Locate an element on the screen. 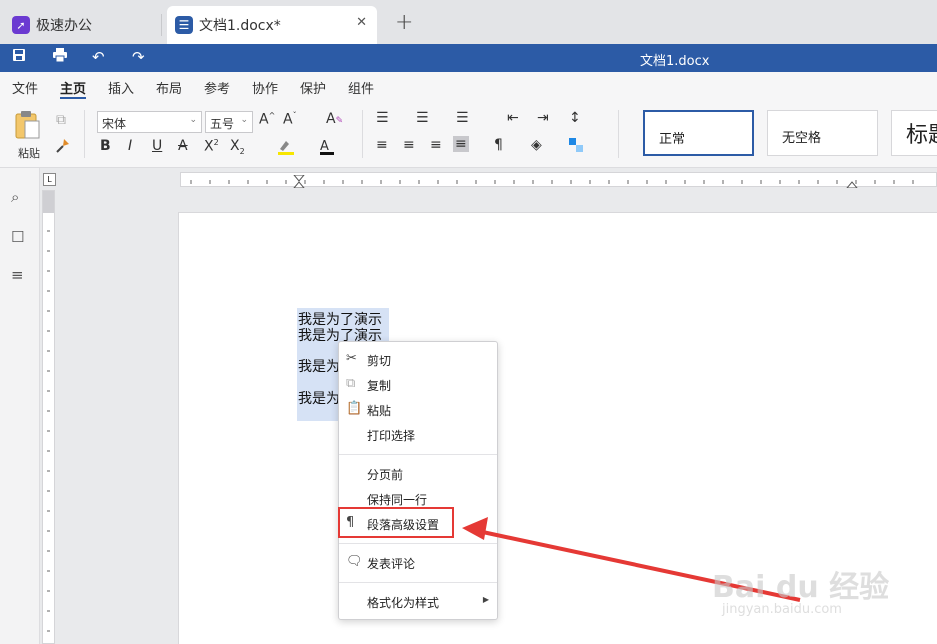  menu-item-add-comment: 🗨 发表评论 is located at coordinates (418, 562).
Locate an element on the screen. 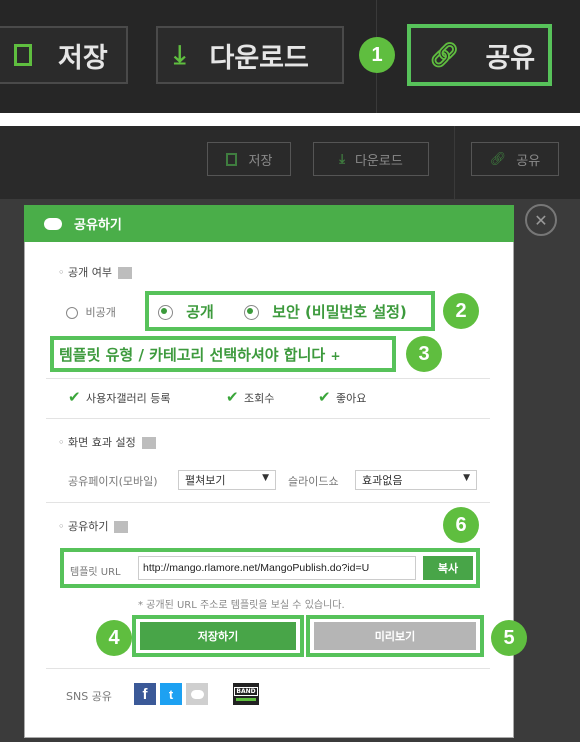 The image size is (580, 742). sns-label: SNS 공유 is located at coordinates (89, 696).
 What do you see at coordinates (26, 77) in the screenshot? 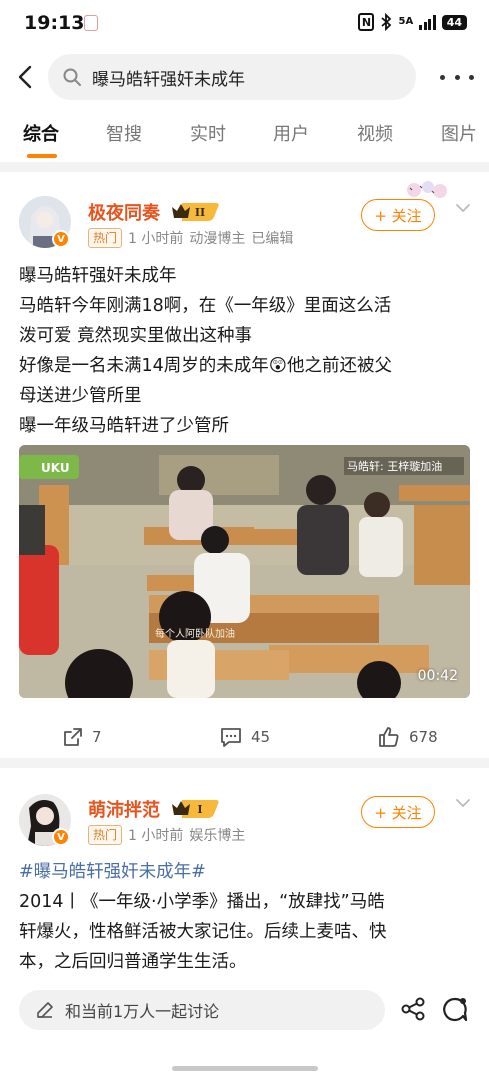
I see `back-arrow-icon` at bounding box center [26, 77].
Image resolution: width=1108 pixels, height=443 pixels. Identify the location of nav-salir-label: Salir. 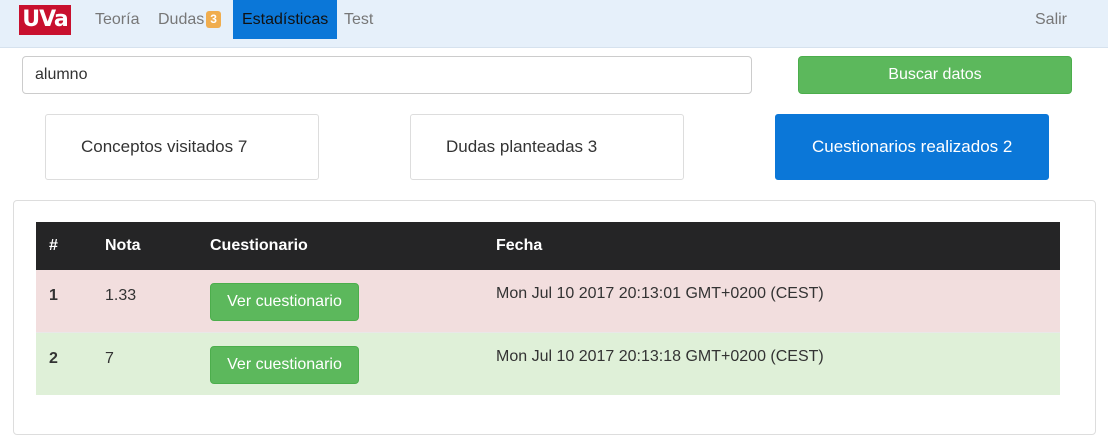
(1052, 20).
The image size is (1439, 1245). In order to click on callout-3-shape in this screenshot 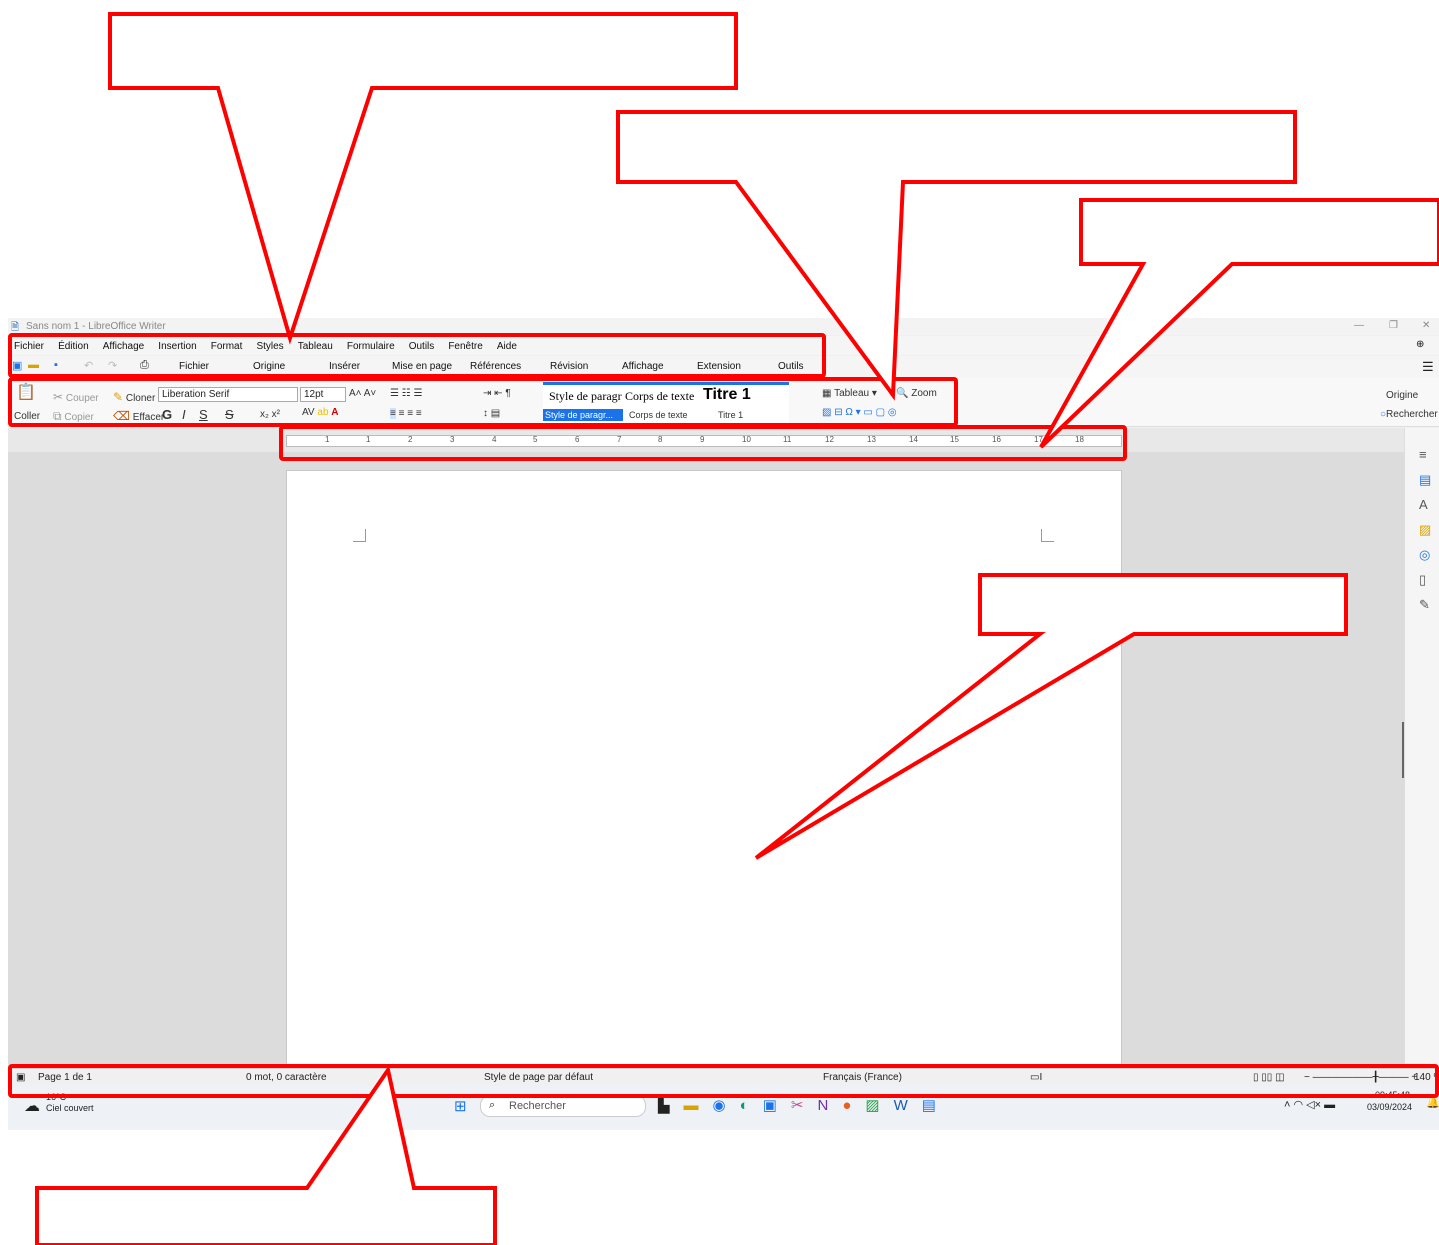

--------

● Your goal: Copy the material exactly, from the line with "What do you" through the end of the material, leaving out the pictures.

● Worked solution:
 What do you see at coordinates (26, 77) in the screenshot? 
I see `back-arrow-icon` at bounding box center [26, 77].
Image resolution: width=1108 pixels, height=443 pixels. Identify the location of nav-salir-label: Salir. 
(1052, 20).
The image size is (1439, 1245). In order to click on callout-3-shape in this screenshot 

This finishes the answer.